In Essay in der
Welt schreibt der ukrainische Schriftsteller
Taras Prochasko so bitter wie gefühlsbeladen, dass Europa seit einem
Kosakensturm von 1645 ein dreigeteilter Kontinent geblieben ist. Westeuropa gilt ihm als erstes, Osteuropa als zweites, die
Ukraine aber als drittes Europa: "Unsere europäische Geschichte ist die Geschichte eines Opferlamms, eines Holzschilds. Das erste Europa hat uns großgezogen, um uns den russischen Dämonen als Opfer darzubringen. Das zweite Europa, das selbst den Atem des Drachen zu spüren bekommen hatte, hat uns als Schutzschild benutzt. Hin und wieder, wenn der Schild versengt war, hat man ihn weggeworfen.

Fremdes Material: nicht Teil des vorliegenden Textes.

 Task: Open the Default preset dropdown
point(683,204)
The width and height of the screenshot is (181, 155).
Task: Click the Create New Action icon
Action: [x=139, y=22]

Wenn man heute unsere Friedhöfe und Ruinen betrachtet und dazu die Berichte westeuropäischer Journalisten über
unser wildes Land liest, kann man sich lebhaft vorstellen, wie es in den Amtsstuben Europas zugeht, in denen heute über die Zukunft der Ukraine entschieden wird. "Noch zu früh", heißt es dort, "der Zeitpunkt ist vorüber", "nie ist dafür die richtige Zeit"."
In seiner Serie zum Ersten Weltkrieg kommt Christian Thomas heute im letzten Teil zum
Friedensvertrag von Versailles, der Deutschland mit der Alleinschuld" eine schwere Hypothek auferlegte und zum "schroffen Monument einer arroganten Siegermentalität" wurde.